Tech lead of Twitter's Presto and Zeppelin, helping evolve Twitter's SQL federation system into a world-class large-scale system that processes ~10 PB of data daily. Also led and contributed to other cross-team or cross-functional projects, spanning a wide range of data systems, including BigQuery, Druid, and Spark/Neo4j for graph analytics.
Presto
•Led Twitter's Presto federation (10+ Presto clusters with 3000+ nodes, processing ~10 PBs of data daily).
•Drove the project of creating an end-to-end machine learning pipeline learning from request logs to forecast resource usages (92%+ accuracy) of SQL queries of Presto and storing data exploration jobs in JupyterLab.
•Contributed to the router and scheduler to improve system performance (P99 query queued time decreased by 90%).
BigQuery
•Worked on the low-code ML project to advocate using BigQuery ML to simplify ML pipelines on multiple components such as model training and feature store. Helped re-build Twitter's notification ML models and reduce the dislike rate by 2+%.
Zeppelin
•Led Twitter's Zeppelin notebook service (~400 weekly active users).

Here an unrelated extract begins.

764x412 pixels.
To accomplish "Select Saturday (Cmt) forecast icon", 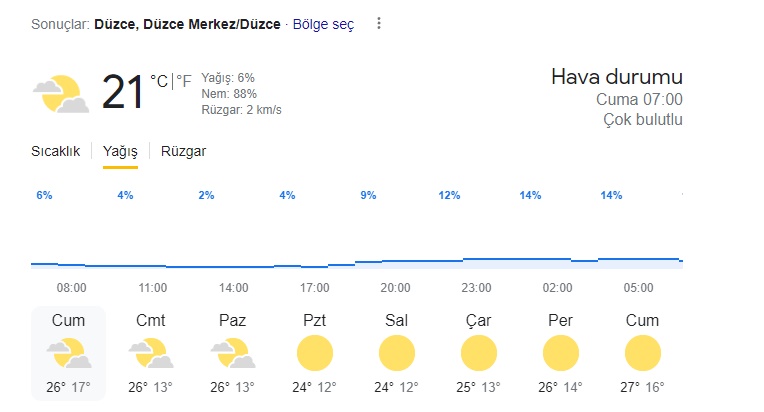I will tap(151, 353).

•Drove the migration of on-premises Twitter's Zeppelin, to Kubernetes in the cloud (GCP) in a move-and-improve strategy.
Druid
•Worked on a unified ingestion web service for Apache Druid, a real-time analytics database, to manage data ingestion jobs.
Graph Analytics
•Contributed to the company-wide graph analytics project and evaluated a hybrid architectural design with Spark and Neo4j for next-generation large-scale graph analytics.